Brief:
One line at a time, check the entries below for the word "will", and copy each line that has it.

Dataset entries:
--------------------

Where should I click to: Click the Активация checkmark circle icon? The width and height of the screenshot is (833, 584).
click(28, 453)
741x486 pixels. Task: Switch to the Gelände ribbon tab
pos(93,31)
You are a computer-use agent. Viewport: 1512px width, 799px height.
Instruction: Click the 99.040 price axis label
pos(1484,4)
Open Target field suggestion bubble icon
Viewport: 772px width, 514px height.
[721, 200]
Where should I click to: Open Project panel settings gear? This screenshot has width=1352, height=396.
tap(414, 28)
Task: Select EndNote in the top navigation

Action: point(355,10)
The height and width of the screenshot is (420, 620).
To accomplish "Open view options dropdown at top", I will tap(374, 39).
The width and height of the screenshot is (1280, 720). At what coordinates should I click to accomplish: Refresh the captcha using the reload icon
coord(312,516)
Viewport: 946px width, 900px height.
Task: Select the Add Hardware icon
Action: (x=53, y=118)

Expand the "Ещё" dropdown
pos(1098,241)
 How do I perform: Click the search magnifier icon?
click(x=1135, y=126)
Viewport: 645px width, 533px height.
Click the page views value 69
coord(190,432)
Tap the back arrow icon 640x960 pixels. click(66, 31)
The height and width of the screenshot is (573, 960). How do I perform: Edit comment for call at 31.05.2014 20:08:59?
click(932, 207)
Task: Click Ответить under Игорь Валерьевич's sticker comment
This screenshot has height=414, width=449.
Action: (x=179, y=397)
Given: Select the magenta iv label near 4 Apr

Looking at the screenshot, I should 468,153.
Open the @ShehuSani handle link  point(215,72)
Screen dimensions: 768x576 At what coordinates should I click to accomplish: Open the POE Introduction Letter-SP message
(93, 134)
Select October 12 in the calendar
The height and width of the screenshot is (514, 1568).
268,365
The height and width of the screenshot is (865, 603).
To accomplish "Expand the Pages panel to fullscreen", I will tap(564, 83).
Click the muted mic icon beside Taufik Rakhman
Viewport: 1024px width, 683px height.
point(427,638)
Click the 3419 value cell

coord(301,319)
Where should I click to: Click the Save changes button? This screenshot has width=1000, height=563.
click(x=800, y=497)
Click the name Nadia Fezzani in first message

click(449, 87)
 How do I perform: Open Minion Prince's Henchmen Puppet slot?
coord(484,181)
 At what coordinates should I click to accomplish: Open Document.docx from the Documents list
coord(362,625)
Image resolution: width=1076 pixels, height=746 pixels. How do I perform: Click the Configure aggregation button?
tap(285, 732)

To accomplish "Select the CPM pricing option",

--------------------

Result of this task:
To accomplish "Open view options dropdown at top", I will tap(374, 39).
To accomplish "Expand the Pages panel to fullscreen", I will tap(564, 83).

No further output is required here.